NAC are u telling me that this camera is better than HX20V or just a little cheaper than it.
I compared the two phone online found this (Canon SX260 HS vs Sony DSC-HX20V - Our Analysis) 
could me tell what is 24P
and HX20v beats SX260 at many places in the above review.


----------



## nac (Oct 22, 2012)

It is cheaper and produce better images than HX20V... If GPS no matter to you, go for SX240. 

That analysis is more like spec comparison and rated based on them. Don't mind that much...

What's your priority here? If you say video, go for HX20V, else SX240.


----------



## great_manish (Oct 22, 2012)

canon sx240 hs is available for 14k online and is a very good camera overall.
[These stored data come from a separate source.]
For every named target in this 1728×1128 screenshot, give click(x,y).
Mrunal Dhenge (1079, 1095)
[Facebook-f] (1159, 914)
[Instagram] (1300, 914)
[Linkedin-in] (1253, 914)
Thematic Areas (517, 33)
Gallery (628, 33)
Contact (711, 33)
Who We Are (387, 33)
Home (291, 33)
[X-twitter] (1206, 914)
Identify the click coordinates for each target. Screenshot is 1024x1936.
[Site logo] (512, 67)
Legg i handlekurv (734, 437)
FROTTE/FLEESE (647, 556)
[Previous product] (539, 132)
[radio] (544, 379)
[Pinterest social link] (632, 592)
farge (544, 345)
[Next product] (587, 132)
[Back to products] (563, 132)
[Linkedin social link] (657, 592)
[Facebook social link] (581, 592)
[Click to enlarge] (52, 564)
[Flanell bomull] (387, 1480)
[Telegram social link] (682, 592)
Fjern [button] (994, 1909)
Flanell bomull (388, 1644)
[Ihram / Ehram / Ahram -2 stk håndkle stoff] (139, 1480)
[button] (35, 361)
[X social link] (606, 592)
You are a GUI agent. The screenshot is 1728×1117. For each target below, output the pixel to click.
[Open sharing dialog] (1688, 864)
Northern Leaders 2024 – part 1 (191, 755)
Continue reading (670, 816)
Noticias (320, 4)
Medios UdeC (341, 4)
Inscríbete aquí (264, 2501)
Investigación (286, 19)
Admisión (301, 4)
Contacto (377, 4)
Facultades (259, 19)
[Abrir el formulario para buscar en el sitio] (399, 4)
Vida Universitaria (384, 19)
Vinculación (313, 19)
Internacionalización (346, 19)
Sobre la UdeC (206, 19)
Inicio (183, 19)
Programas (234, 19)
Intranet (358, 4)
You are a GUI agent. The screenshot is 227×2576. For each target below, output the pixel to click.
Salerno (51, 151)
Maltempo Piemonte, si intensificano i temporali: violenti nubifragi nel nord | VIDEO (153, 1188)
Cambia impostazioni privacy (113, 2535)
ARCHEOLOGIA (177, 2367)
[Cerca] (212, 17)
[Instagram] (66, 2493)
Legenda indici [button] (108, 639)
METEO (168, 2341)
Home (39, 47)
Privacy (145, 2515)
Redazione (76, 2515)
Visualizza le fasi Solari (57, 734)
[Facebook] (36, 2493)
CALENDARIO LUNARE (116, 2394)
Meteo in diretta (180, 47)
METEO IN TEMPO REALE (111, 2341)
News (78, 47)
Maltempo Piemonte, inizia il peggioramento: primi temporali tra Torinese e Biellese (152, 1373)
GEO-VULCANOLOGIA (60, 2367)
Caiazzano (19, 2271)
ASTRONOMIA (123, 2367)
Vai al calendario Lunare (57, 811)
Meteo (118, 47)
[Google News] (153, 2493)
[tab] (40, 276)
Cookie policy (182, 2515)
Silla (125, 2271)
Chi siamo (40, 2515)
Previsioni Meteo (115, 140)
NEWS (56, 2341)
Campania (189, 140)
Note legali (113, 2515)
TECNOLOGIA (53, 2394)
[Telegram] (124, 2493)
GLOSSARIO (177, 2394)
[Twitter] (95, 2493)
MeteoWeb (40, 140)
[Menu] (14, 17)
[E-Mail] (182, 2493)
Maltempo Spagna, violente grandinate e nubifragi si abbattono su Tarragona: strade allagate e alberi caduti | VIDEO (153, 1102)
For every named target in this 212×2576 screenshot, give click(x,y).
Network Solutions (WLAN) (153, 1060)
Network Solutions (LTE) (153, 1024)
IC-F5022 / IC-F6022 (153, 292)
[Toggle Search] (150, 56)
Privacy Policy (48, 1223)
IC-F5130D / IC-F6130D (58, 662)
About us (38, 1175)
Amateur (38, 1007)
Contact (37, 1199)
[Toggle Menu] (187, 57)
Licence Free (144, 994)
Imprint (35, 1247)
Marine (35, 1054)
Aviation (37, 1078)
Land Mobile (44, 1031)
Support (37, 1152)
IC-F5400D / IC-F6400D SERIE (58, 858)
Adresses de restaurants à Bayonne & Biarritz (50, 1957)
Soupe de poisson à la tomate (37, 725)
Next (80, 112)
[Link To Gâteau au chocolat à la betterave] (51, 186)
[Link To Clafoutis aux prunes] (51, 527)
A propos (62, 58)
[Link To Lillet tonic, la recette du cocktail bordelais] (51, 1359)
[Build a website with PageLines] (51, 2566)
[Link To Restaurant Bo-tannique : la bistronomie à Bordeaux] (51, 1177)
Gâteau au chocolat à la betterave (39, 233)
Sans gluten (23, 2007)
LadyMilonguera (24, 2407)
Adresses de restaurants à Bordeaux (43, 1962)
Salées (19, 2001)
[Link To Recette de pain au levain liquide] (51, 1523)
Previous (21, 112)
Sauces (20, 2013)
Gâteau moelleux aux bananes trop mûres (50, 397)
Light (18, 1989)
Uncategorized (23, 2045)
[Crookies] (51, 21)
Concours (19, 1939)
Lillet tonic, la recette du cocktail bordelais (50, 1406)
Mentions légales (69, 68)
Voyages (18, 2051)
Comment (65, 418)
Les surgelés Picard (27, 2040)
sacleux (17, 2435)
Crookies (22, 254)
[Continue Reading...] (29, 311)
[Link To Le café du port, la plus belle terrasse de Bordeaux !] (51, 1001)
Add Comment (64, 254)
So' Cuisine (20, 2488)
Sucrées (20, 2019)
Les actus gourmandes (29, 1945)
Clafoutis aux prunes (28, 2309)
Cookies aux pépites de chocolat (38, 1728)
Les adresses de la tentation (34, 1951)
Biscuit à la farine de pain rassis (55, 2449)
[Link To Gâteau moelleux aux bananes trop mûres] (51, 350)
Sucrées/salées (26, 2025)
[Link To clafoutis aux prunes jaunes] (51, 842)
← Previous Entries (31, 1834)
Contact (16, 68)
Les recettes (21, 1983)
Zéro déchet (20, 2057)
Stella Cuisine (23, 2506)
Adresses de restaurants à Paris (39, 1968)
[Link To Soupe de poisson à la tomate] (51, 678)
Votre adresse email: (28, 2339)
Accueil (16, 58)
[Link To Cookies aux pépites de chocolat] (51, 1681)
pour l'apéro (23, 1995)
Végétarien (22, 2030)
if you dont mind low zoom,average video quality(720p) u cud consider the olympus e-pl1 for 17k. image quality of this cam if much better than sx240.


----------



## nac (Oct 22, 2012)

^
 That would be one helluva deal then...


----------



## aaronbrako (Oct 23, 2012)

Hey thanx a lot ppl
I'll consider your reviews and im going to buy the camera tomorrow 
I'll let you'll know which1 i bought and upload sum pics as well...


----------



## nac (Oct 23, 2012)

^ That's cool... Quick decision...


----------



## great_manish (Oct 23, 2012)

nac said:


> ^
> That would be one helluva deal then...



I ordered an E-PL1 for myself. Eagerly waiting for it to get delivered !


----------



## aaronbrako (Oct 23, 2012)

guys my budget might be able to go a little higher
i had a detailed research on sum camera(Canon S100,Canon SX260,and Sony HX20V),i'm a beginner in photography but a fast learner,so even if the cameras have a little bit of technical aspect in them i will be able to manage,and i probably might get a little higher than 18.3 K(not sure)
In case i do get enough to buy S100 shud i buy S100 or still go for SX260(and yes Pictures would be my first priority rather than vidoes)
How imp is raw images,coz S100 has it??(and is it really that imp for good quality images??)


----------



## aadi007 (Oct 23, 2012)

S100 - FOR better image quality, faster lens, bigger sensor, more manual controls, raw
SX240/260 - FOR more zoom 

Raw images are needed if you really wanna go advanced and want to do lots of post processing because in most cases the in-camera JPEGs will give good enough image quality.
Unless you need more zoom, S100 is a better camera clearly.

If you are extending your budget a bit and want a camera with good image quality, good enough zoom, and manual controls look at P7100 or P7700 from Nikon

So, decide based on what you need.


----------



## aaronbrako (Oct 24, 2012)

Ok last thing 
i stay in mumbai where will i get the best deal
I'm probably planning to go to Alfa(Irla).
Any other places where i'll get my camera 4 cheap??


----------